The policy for which Hashimoto is now best known, however, is an arcane one: he wants to make Osaka Prefecture the administrative mirror-image of Tokyo. As he perceives it, the problem is that, although the population of Osaka is similar to that of a New York or London, administratively it is a patchwork quilt of 43 separate local authorities—33 cities, 22 of them with more than 100,000 people, nine towns, and a solitary village—which breeds overlapping provision of services and general inefficiency. The plan is to merge Osaka City with 10 of its surrounding cities, turn them into 20 wards, aping the 23 wards of Tokyo, and then turn Osaka Prefecture into a city. Without delving deeply into the minutiae of the pros and cons of the plan, its single biggest drawback, to this observer leastways, is that it rests on a specious piece of a priori reasoning: that to make Osaka look, administratively, like Tokyo will make it behave, economically, like Tokyo. It won’t, because the causes of the gaps that have opened up over the last dozen or so years between the capital and the second city—globalization, technological advance and commoditization, and the steady whittling away of the industrial base, to name but three interlocking phenomena—are not going to be ameliorated, let alone sent into reverse, by a dose of administrative tinkering.

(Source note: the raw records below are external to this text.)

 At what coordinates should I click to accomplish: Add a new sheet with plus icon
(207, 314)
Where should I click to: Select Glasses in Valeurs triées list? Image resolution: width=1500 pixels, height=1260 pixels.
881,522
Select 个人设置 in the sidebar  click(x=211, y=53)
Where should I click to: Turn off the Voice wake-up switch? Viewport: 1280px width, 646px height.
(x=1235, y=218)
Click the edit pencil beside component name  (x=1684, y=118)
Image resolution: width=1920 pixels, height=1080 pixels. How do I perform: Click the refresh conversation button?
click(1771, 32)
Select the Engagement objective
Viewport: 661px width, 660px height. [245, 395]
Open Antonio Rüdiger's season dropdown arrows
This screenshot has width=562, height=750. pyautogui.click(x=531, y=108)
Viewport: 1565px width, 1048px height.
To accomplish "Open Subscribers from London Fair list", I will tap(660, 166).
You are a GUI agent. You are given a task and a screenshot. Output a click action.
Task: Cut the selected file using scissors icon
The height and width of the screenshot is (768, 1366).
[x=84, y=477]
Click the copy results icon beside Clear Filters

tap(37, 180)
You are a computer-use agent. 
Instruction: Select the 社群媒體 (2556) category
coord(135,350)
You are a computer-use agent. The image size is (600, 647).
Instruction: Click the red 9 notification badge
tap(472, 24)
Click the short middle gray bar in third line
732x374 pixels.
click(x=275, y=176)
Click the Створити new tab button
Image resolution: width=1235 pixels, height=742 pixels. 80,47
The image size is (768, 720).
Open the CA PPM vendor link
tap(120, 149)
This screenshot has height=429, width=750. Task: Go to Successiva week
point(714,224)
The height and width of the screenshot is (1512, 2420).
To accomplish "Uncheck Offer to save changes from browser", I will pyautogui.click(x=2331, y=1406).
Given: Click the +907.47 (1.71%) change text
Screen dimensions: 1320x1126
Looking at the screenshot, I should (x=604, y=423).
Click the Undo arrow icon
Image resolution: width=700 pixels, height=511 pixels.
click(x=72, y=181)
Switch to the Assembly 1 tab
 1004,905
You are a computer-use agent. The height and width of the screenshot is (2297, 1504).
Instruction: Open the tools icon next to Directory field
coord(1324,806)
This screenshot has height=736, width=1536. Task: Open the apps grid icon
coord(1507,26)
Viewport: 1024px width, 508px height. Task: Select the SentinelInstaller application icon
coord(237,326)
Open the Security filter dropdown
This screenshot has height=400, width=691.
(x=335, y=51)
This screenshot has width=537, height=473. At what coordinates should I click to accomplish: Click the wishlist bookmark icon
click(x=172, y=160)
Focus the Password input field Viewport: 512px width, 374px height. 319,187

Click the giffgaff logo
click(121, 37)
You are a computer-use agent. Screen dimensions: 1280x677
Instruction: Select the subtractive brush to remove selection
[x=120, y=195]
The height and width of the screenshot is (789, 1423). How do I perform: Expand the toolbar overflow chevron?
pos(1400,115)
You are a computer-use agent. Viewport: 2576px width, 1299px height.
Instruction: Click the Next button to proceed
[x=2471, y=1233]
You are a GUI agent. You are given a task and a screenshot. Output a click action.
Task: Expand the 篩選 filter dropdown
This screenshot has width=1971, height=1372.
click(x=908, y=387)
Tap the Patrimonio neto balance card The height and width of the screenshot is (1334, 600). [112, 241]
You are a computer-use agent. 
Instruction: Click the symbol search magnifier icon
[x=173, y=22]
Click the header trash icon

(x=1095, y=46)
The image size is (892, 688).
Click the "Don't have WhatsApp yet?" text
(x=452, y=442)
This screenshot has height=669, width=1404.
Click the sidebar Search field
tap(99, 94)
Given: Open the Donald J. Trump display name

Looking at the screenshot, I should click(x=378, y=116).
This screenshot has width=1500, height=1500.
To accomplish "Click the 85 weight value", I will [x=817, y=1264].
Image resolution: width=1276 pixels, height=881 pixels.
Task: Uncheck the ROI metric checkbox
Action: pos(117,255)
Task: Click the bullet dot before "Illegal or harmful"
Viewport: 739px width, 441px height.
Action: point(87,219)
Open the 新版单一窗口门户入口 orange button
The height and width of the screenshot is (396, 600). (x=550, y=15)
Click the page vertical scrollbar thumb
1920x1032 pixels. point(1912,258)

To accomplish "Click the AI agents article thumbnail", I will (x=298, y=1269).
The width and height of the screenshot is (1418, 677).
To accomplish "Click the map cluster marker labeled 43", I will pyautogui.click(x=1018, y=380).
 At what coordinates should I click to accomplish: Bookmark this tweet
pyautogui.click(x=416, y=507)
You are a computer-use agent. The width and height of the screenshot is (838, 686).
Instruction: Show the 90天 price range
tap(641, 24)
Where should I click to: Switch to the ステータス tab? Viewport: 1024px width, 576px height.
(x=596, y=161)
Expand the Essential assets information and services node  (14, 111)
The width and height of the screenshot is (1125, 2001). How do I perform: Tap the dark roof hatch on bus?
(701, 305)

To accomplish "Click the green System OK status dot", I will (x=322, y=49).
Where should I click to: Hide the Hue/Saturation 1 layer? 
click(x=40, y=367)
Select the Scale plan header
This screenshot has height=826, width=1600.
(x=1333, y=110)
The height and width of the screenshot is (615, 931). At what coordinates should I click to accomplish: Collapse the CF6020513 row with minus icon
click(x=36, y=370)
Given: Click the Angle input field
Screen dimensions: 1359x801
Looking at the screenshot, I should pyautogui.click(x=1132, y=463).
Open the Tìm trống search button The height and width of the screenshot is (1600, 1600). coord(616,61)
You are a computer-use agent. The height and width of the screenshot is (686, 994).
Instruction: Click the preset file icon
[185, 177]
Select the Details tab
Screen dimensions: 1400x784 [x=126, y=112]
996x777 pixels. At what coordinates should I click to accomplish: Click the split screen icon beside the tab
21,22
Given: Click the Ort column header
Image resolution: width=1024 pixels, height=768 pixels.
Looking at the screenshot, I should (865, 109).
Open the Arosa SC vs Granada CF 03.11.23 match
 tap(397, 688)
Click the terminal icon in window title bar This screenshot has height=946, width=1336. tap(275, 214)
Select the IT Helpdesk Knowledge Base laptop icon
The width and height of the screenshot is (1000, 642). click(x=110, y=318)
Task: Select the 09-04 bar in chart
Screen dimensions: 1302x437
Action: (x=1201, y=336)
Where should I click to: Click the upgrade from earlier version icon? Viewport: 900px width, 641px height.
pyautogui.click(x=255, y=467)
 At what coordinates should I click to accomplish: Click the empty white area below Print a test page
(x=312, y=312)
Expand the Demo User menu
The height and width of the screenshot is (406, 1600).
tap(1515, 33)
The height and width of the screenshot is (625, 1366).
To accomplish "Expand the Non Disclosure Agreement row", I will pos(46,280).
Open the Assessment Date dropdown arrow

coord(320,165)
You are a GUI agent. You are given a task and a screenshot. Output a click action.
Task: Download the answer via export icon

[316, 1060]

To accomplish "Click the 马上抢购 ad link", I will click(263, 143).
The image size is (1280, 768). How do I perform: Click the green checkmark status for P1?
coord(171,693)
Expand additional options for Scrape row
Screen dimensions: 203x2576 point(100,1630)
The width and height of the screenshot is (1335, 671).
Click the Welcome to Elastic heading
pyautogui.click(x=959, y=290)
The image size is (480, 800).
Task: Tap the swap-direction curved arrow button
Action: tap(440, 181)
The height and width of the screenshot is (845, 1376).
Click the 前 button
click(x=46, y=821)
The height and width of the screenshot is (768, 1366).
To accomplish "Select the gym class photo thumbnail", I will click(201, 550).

No matter: Hashimoto is a—very resolute—man with a plan. To push it through, though, he will need not only the unwavering commitment of the wavering people of Osaka and the unqualified support of the heads of all affected municipalities, which has not been uniformly forthcoming, but also approval of revisions to the relevant laws by both houses of the Diet, which will require cross-party consensus, all of which will be a very tall order indeed. My suspicion, though, is that he is using the plan as a means to an end, that end being to orchestrate a revolt of the regions and vault himself onto the national political stage as a Napoleonic colossus astride the horse of a new, third-party force. He wouldn’t be the first dowa boy made good in national politics by any means—former minister for post-earthquake reconstruction Ryu Matsumoto, whose career imploded so spectacularly and entertainingly in a blizzard of boorishness one Sunday last summer, is the grandson of the founder of the Buraku Liberation League—but he would be the first with a gaze fixed so snake-like on the ultimate political prize, the keys to the Kantei. It was, I believe, former PM Taro Aso—no friend to the dowa—who said that it would be impossible for someone of dowa lineage to become prime minister. In Hashimoto, we might just see that assertion put to the test.
Whoever said that Japanese politics was dull?
[An apology, a justification, and a recommendation: This post relies on intelligence gleaned from a handful of websites, a couple of articles from the business weeklies, and a smattering of general knowledge. Amazing what you can unearth through just a little fossicking in the leaf-litter, though. The original Japanese quotations I inserted as something is always lost in translation: to take one tiny example, “zettai yurusanai”, rendered here as “absolutely intolerable”, loses the insistent aggression of the double-t plosive in “zettai”. Finally, for those seriously interested in the ins-and-outs of politics, Japanese style, I can do no better than recommend Michael Cucek’s splendid blog, Shisaku. How he stays so immaculately well informed is a constant wonder and mystery.]